After Shelby production "officially" ended in the 1970 model year, Ford went ahead with their own equivalent, the Mach 1 Mustang. It had been introduced in the '69 model year as a lower-cost alternative to the Shelby, and after '70 became the "flagship" model Mustang (although for the most part, the various "Boss" Mustangs outperformed it). While the Mach 1 name continued to the end of "Fox" Mustang production, most pony car fans agree the "real" Mach 1 lifespan ended in 1973, with the last production run of the 1971-73 third generation Mustang, aka the "Clydesdale".
As for the AMT kit, it started life as a revision of the 1967 Mustang Fastback annual mould. It was considered an "advanced" car model kit for its day (i.e., it didn't have a music-wire axle going through a hole in the engine block, and had an actual multipiece interior), and still holds up well against newer moulds like AMT's 1967 GT-350 and 1967 2+2 Fastback kits, both of which were cut in the late 1980s/ early '90s. BTW, the AMT moulds- all of them- get the lines of the '67/'68 fastback body closer to the real car than anybody elses', including the Monogram/Revell versions other than the '67 "Bullitt" Mustang GT.
And if you're wondering, yes, I've built several of the '68 GT-500KRs over the years. In fact, one is sitting on top of my TV set right now. (In Model Master Custom Lacquer Shelby Dark Blue, of course.) ;-)
From: JeanA <jfa23@...>
Sent: Mon, June 28, 2010 2:40:30 PM
Subject: [Box-Art] Free Download Alert 28JUN10
Gee willikers boxsters, is everyone on vacation?
Only two posts since the last FD.
Anywho, this week the Chairman presents another goodie from the Golden Age of Models.
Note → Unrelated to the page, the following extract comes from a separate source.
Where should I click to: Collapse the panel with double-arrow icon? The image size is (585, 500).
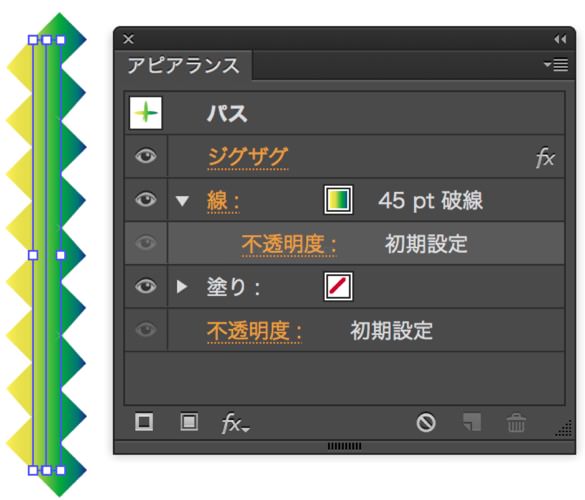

This weeks Free Download is the 1968 boxart from AMT of the much coveted Shelby GT500 Cobra. Based on the Ford Mustang the GT500 ran rings around most of the muscle cars of the day. The more common GT350 was actually part of the Hertz rental fleet during the Shelby 1966 production year run. They were made until 1970 when Shelby left Ford.
From my archives I found two new photos from the NASM at Dulles. I'm sure the Chairman will like one of them a lot.
All the images are 1280 pixels for PC compatibility.